Exercise objective » Scan the material for the word "Given" and return every matching line.

------------------------------------

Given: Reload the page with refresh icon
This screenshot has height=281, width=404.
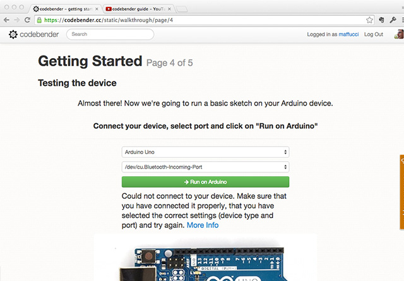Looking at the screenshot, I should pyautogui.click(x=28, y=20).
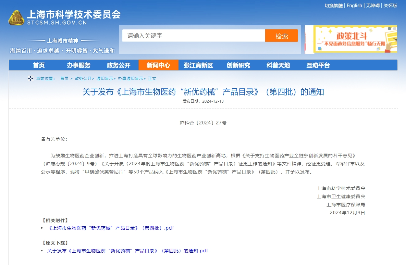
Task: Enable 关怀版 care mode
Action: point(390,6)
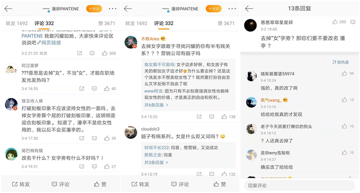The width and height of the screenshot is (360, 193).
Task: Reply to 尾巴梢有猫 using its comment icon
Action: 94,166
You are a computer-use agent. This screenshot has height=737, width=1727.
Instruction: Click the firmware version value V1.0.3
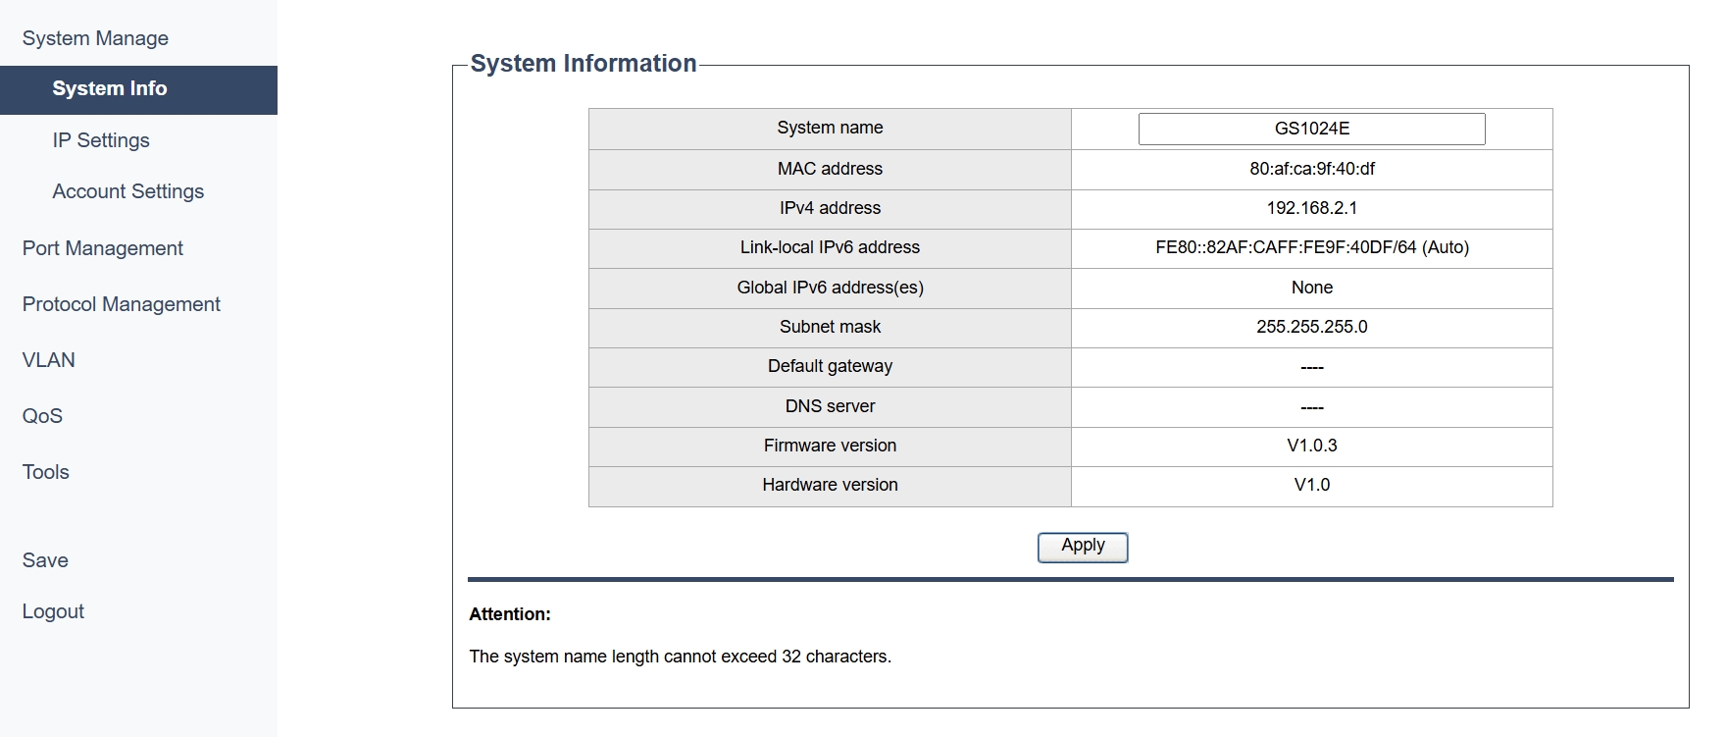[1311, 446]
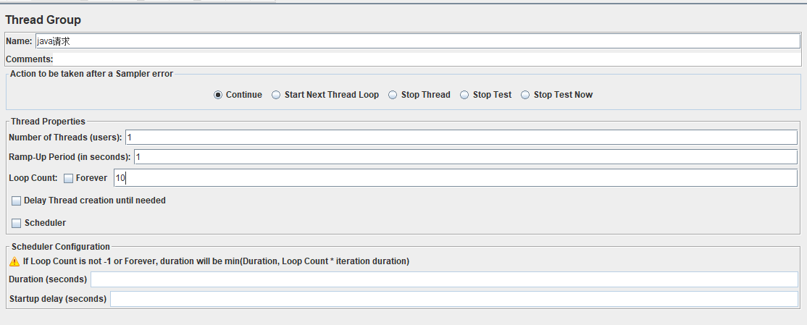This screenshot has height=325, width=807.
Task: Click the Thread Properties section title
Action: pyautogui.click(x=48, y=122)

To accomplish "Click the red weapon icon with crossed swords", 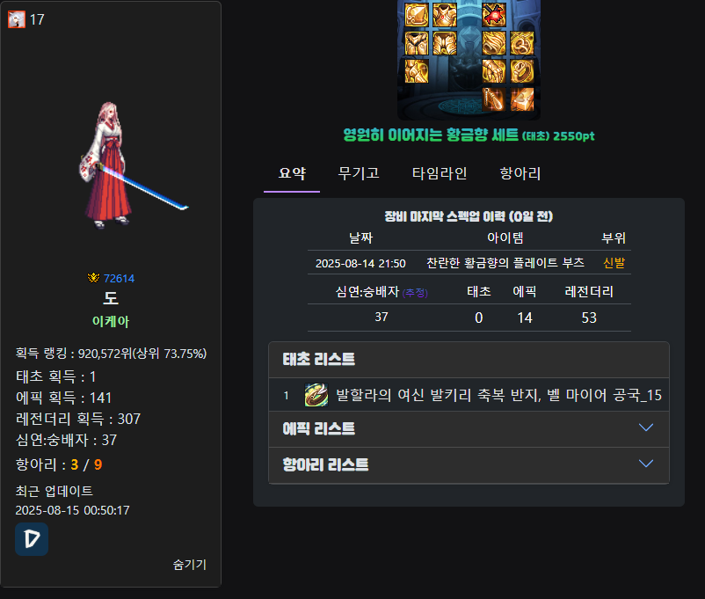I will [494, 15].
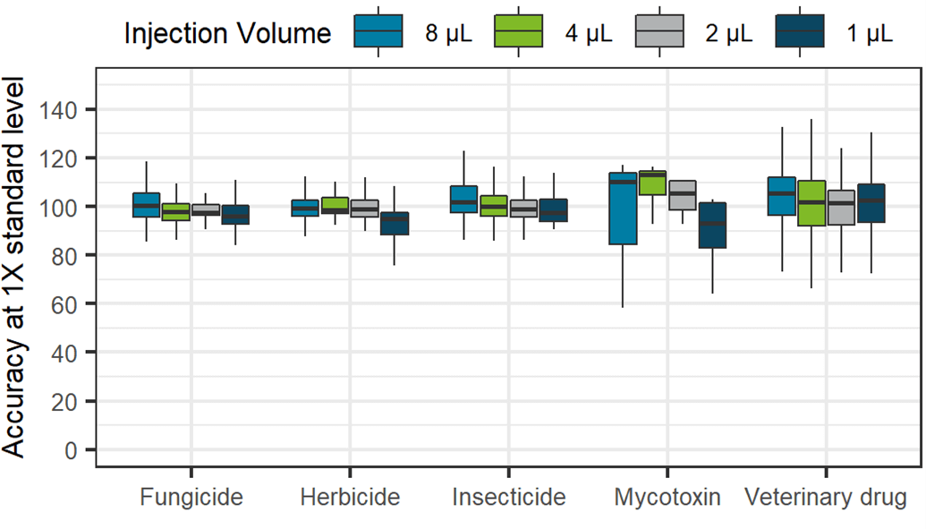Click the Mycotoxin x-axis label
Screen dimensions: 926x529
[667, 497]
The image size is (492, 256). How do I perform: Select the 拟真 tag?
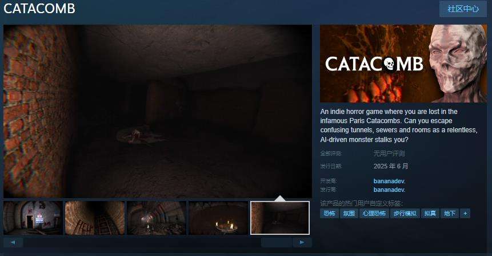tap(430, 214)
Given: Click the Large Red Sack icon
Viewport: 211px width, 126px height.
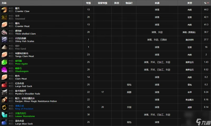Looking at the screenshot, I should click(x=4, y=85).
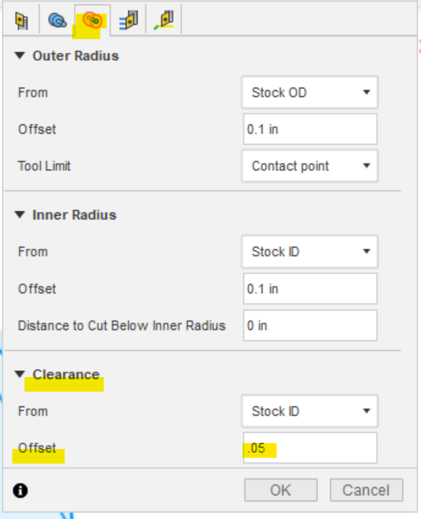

------------------------------------

Exercise answer »
Given: Reload the page with refresh icon
Given: Click the Large Red Sack icon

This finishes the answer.